Saturday afternoon's qualifying session was split into three parts. The first session ran for 20 minutes, eliminating cars that finished 18th or lower. The second session lasted 15 minutes, eliminating cars that finished 11th to 17th. The final ten-minute session determined pole position to tenth. Cars that qualified for the final session had to start the race on the tyres with which they set their quickest lap times in the session. Conditions were warm and dry for qualifying. The track improved by about eight-tenths of a second per lap, rather than the usual three-tenths. Unlike other fast drivers, Hamilton completed two timed laps and beat Alonso and Maldonado to claim his provisional third pole position of 2012, 22nd of his career, and McLaren's 150th in Formula One with a time of 1:21.707 seconds. Maldonado, who was fastest in the second session, qualified provisional second despite an untidy lap while Alonso saved a set of soft tyres and set the third-fastest lap. Grosjean took fourth using a setup learned the day before by Lotus. His teammate Räikkönen, fifth, made minor errors during his lap on the soft tyres. Pérez, sixth, was the faster Sauber driver, with Rosberg seventh after a lap set early in the third session on a new set of left-hand tyres and right-hand compounds. Vettel and Schumacher in eighth and ninth both elected not to complete a full lap in the third session as a tyre-saving measure for the race. Kobayashi, tenth, suffered a hydraulic leak en route to the pit lane at the end of the second session, prompting Sauber to instruct him to stop his car to ensure no further damage was sustained.
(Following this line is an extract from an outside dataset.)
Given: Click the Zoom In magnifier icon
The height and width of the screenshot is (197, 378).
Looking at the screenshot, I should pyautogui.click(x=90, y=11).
Button, 11th, was the fastest driver not to qualify for the final session due to an unbalanced car with understeer in high-speed corners and an unstable rear entering slower-speed turns when McLaren added angle to his front wing. Red Bull misjudged how much the track would improve as Webber tried to save a set of tyres. Webber was told to not exit the pit lane for a second timed lap, leaving him 12th after going second early in the second session. Force India's Di Resta and Hülkenberg were 13th and 14th; Di Resta's car's aerodynamic balance was changed for his final lap of the second session. Vergne (15th) qualified ahead of teammate Ricciardo (16th) for the first time in 2012 after Toro Rosso modified their cars overnight. Ferrari's Felipe Massa, 17th, registered his lowest starting position since the due to heavy traffic during his preparation and slowing his final timed lap of the second session. Senna, 18th, spun his car into the gravel trap at turn 12 in an attempt to qualify for the second session at the end of the first. Vitaly Petrov, 19th, located a balance on the soft tyres and kinetic energy recovery system (KERS) mapping made him happier braking in his Caterham but ran wide at turn three. He qualified ahead of his teammate Kovalainen in 20th for the first time in 2012; Kovalainen lost time through an error at turn three. Charles Pic, 21st, beat his Marussia teammate Timo Glock in 22nd by four-tenths of a second, due to an error and tyre issues. An improved car balance put De la Rosa in 23rd, while a flat-spotted tyre caused by Karthikeyan spinning at turn three hindered his teammate. Karthikeyan failed to qualify within 107 percent of Hamilton's fastest time in the first session due to a loose rooftop cowling housing a camera.

===Post-qualifying===

After his last third session lap, Whitmarsh decided that Hamilton had to be instructed to stop his car en route to the pit lane due to a lack of fuel to provide the Fédération Internationale de l'Automobile (FIA; Formula One's governing body) a sample, since the refuelling mechanic mistakenly turned a switch to drain Hamilton's car of fuel rather than add some in. The FIA technical delegate reported Hamilton to the stewards for the irregularity. McLaren technical director Sam Michael argued to the stewards that force majeure caused Hamilton to stop on the track; they rejected the argument and deemed the team to have broken the technical regulations on refuelling requiring teams to provide a 1 L sample of fuel when drivers returned to the pit lane at the conclusion of qualifying. Hamilton was therefore ordered to start at the back of the grid and every driver behind him gained one position. This gave Maldonado the first pole position of his career and the Williams team their first since the . The stewards allowed Karthikeyan to start the race after determining that he could lap within the 107 percent limit in the third practice session.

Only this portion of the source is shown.